- **Given exercise**: Render the items as a two-column CSV with the columns "instruction" and "location", one row per item. Start at the first item and end at the line containing "pos(491,376)", put each field in quotes with line breaks replaced by spaces, and leave out the pictures.

Word and element pointing entries:
════════

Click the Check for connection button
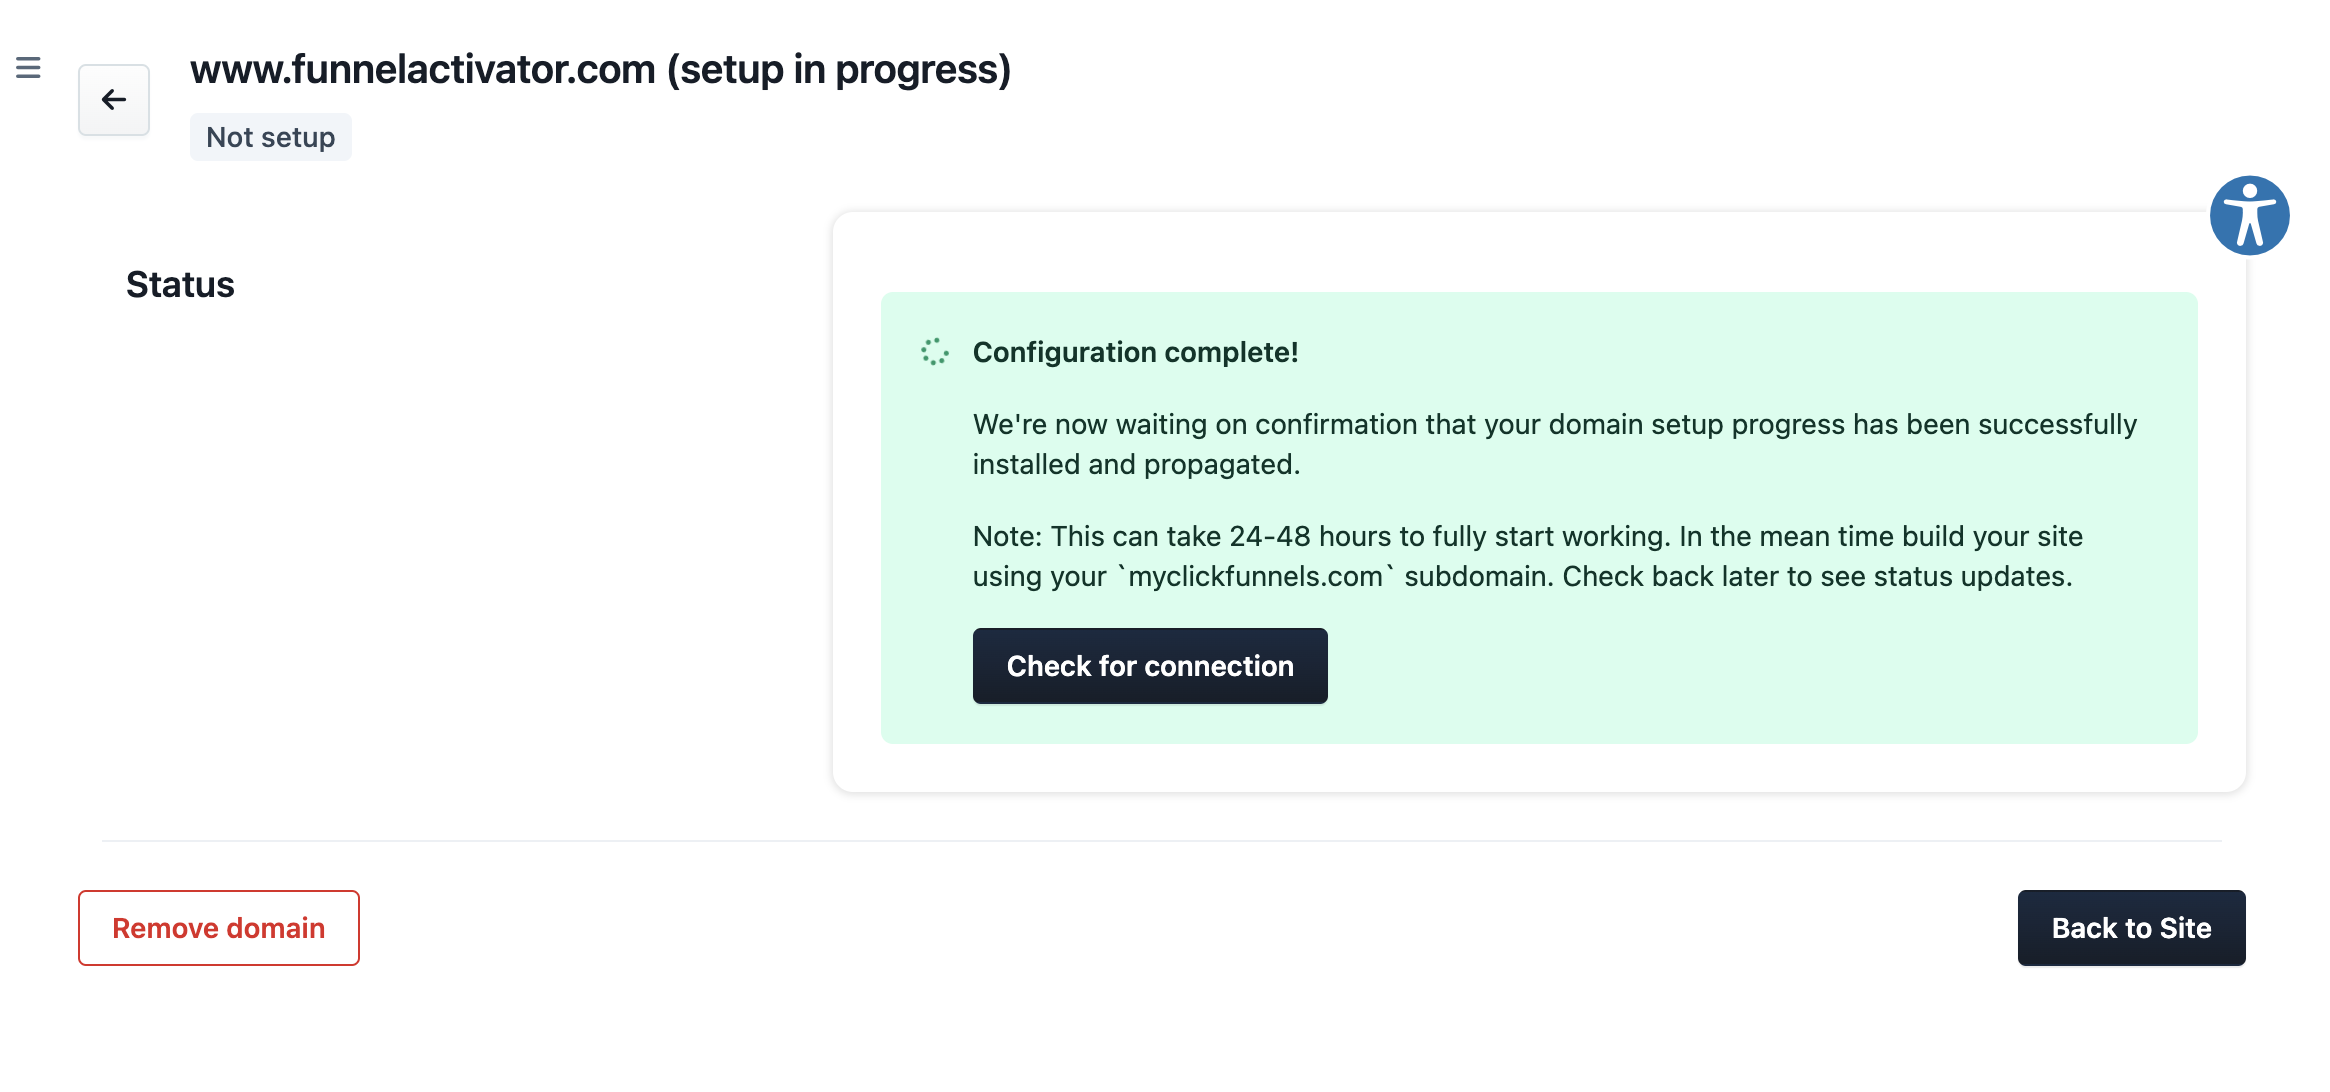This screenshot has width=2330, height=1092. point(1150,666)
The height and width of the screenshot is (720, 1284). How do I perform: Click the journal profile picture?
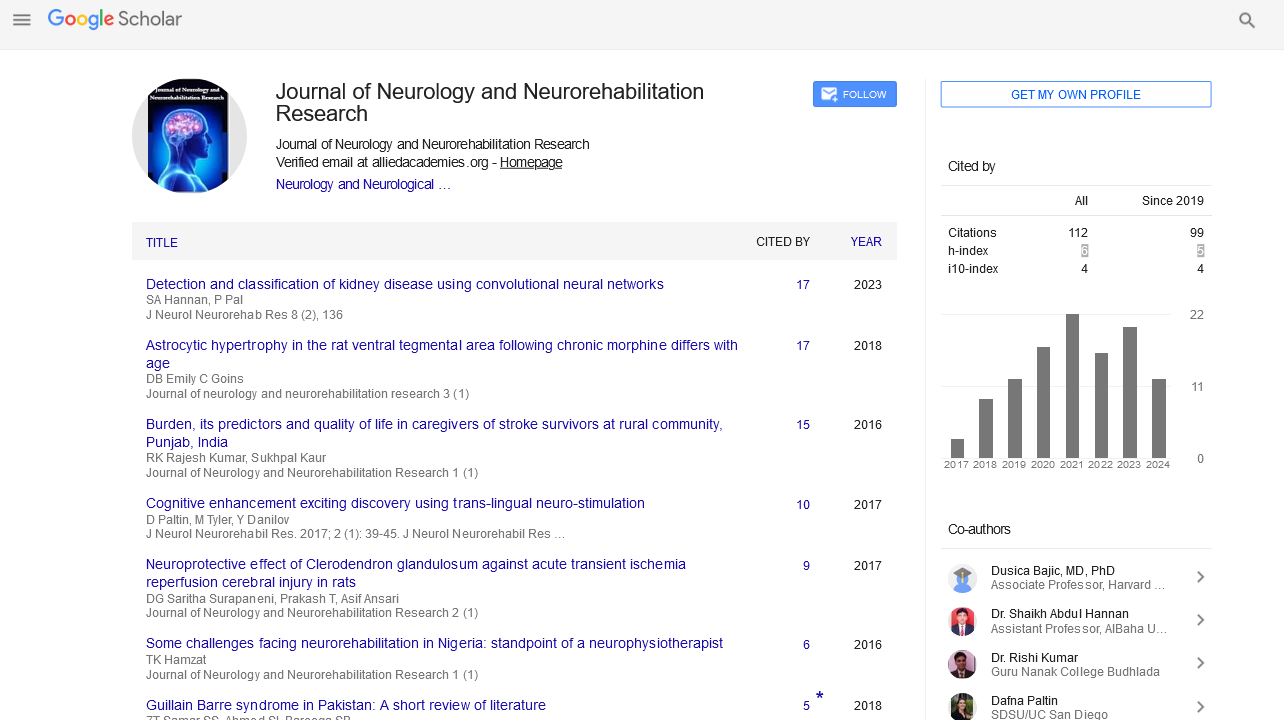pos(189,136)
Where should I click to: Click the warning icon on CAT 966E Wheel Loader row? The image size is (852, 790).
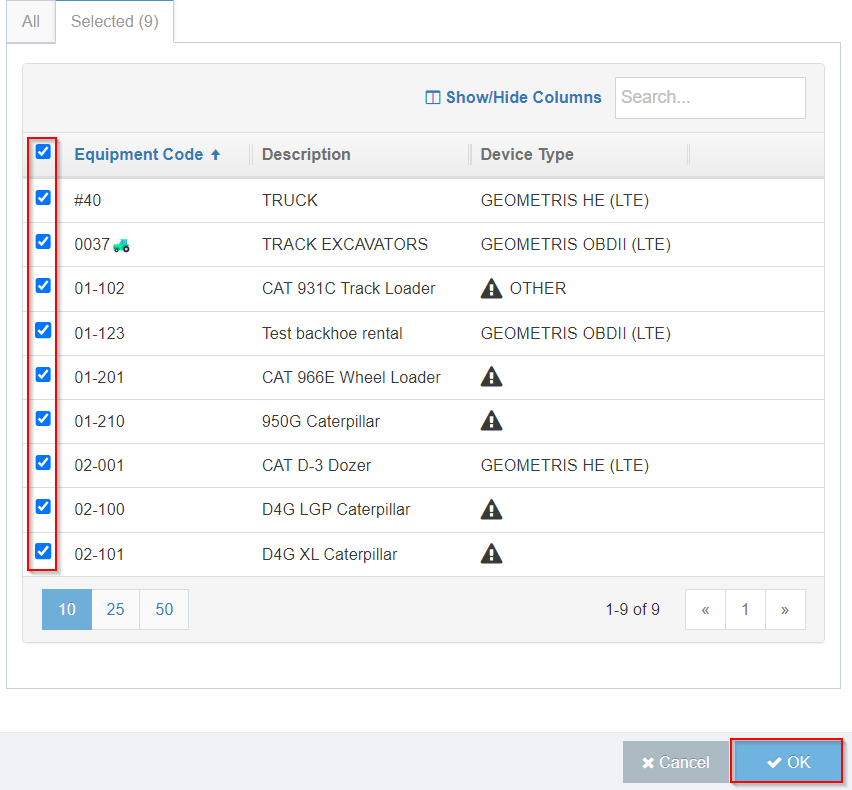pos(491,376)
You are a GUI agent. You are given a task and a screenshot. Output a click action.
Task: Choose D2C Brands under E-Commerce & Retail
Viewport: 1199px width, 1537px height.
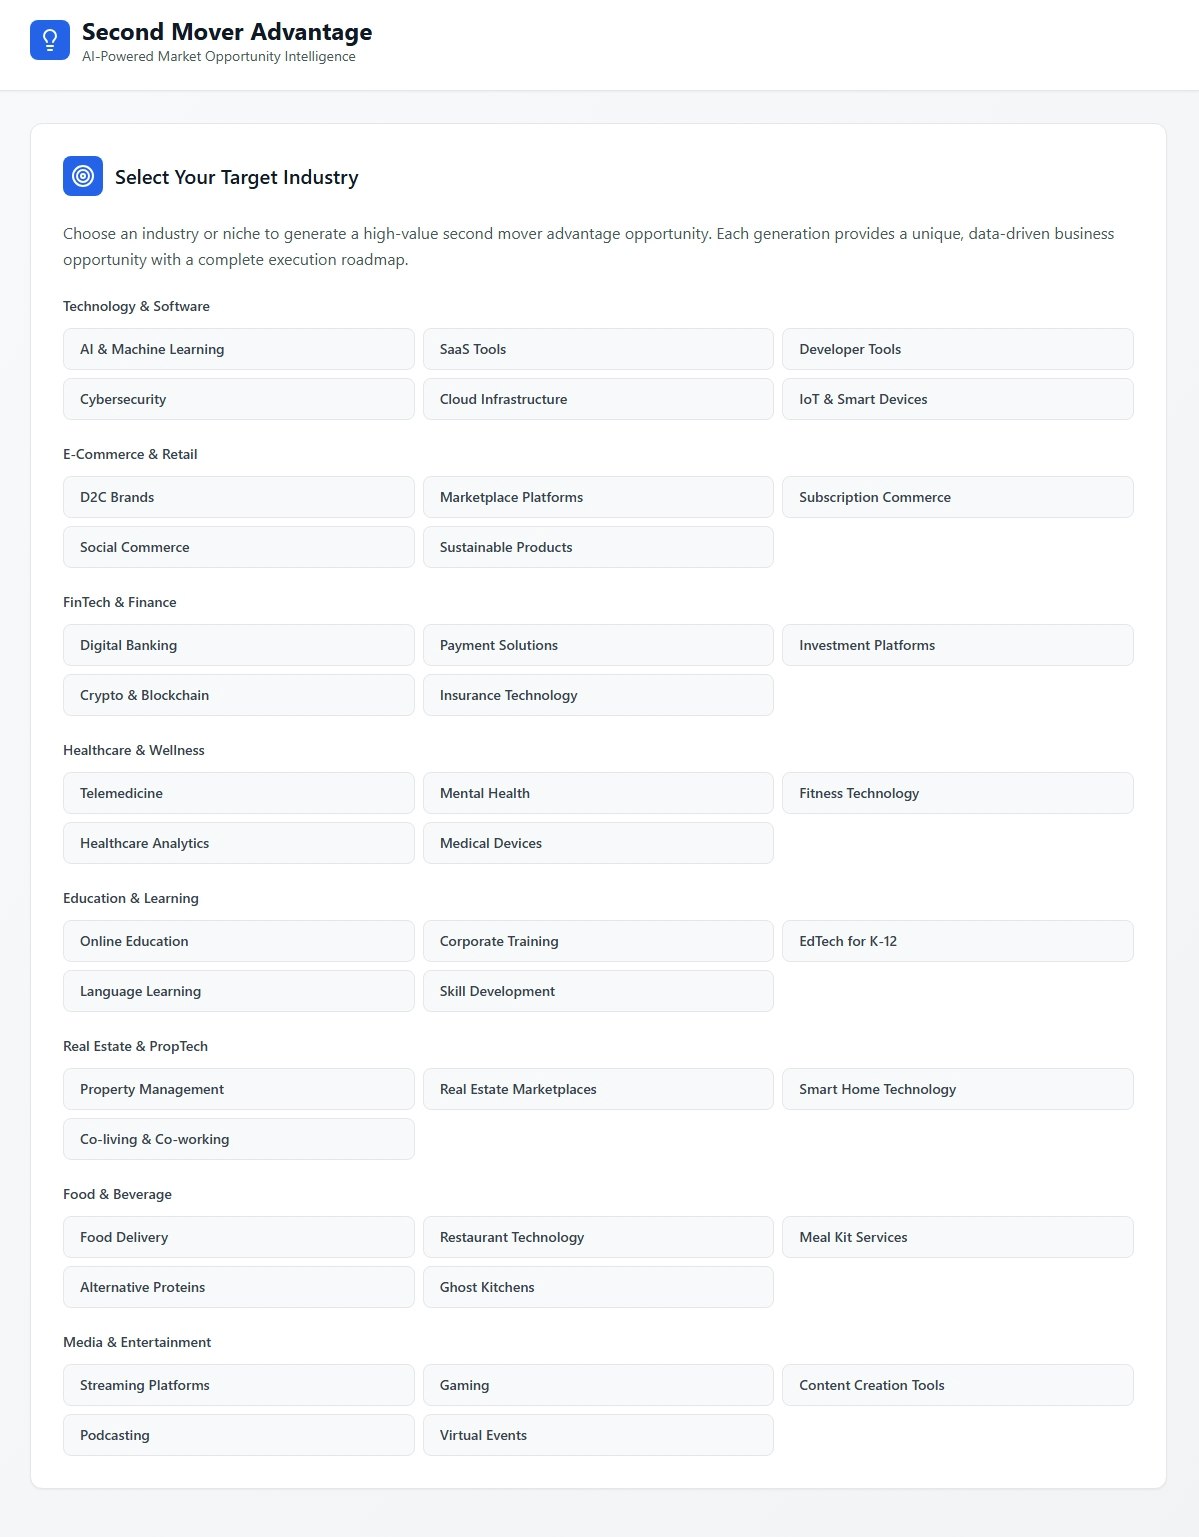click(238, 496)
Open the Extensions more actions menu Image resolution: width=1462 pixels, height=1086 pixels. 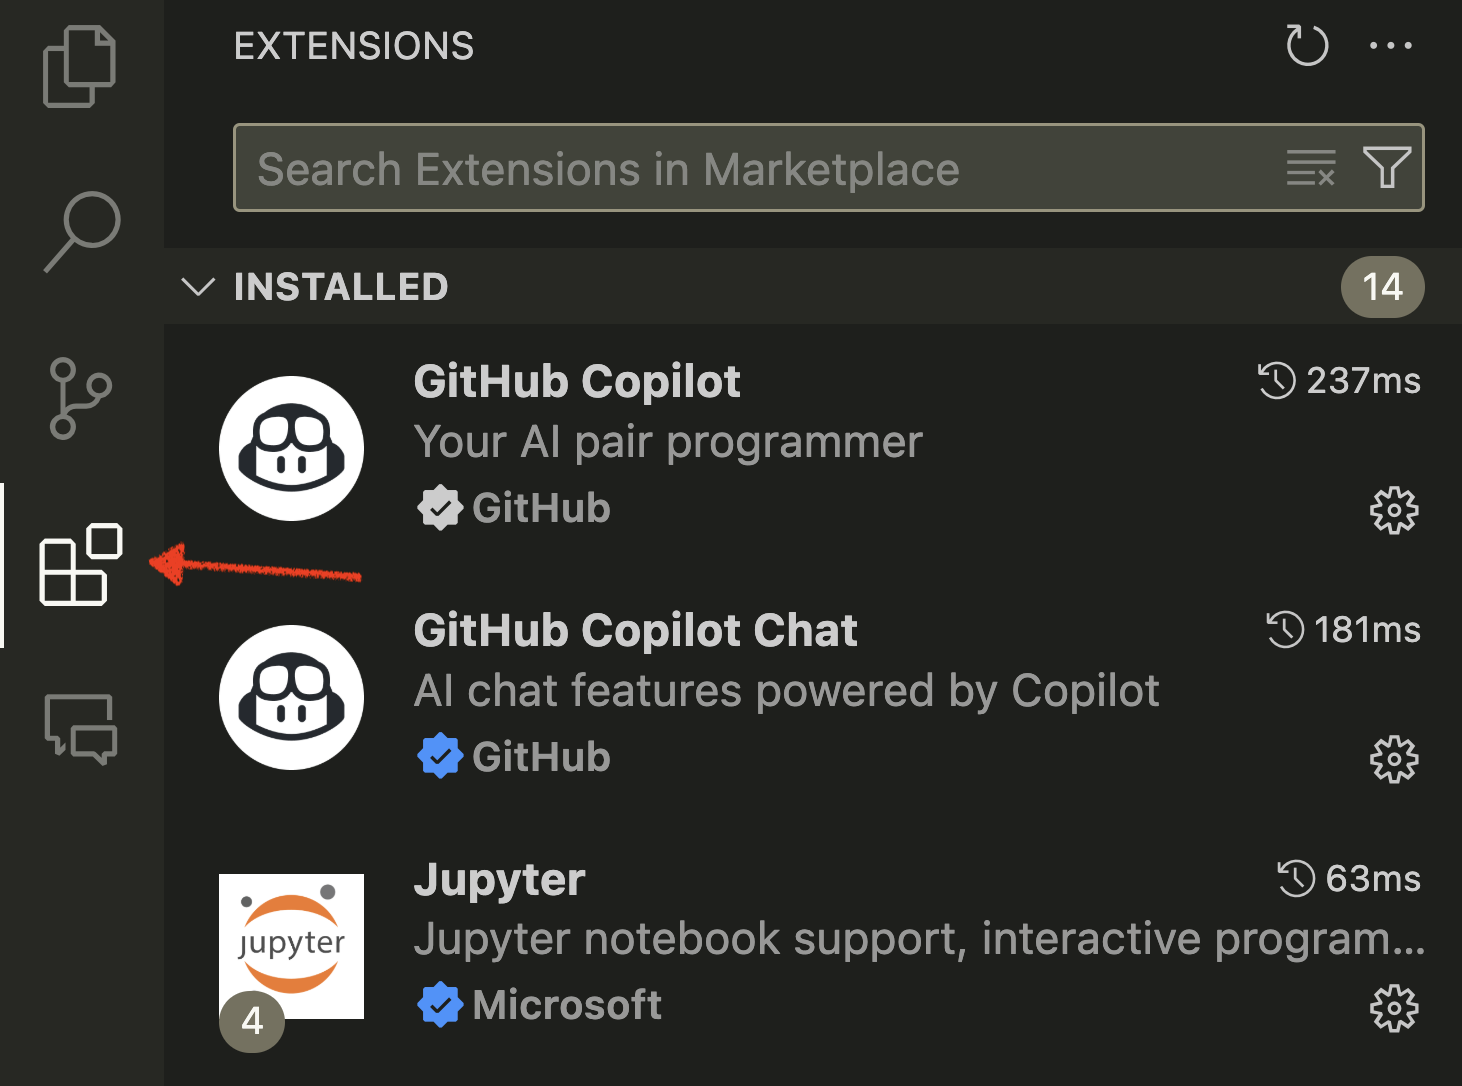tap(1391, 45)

════════

- **Reply to the exercise**:
instruction,location
"Click the Check for connection button","This screenshot has width=2330, height=1092. point(1150,666)"
"The height and width of the screenshot is (720, 1284). How do I perform: Click the journal profile picture?","pos(189,136)"
"Where should I click to: Click the warning icon on CAT 966E Wheel Loader row? The image size is (852, 790).","pos(491,376)"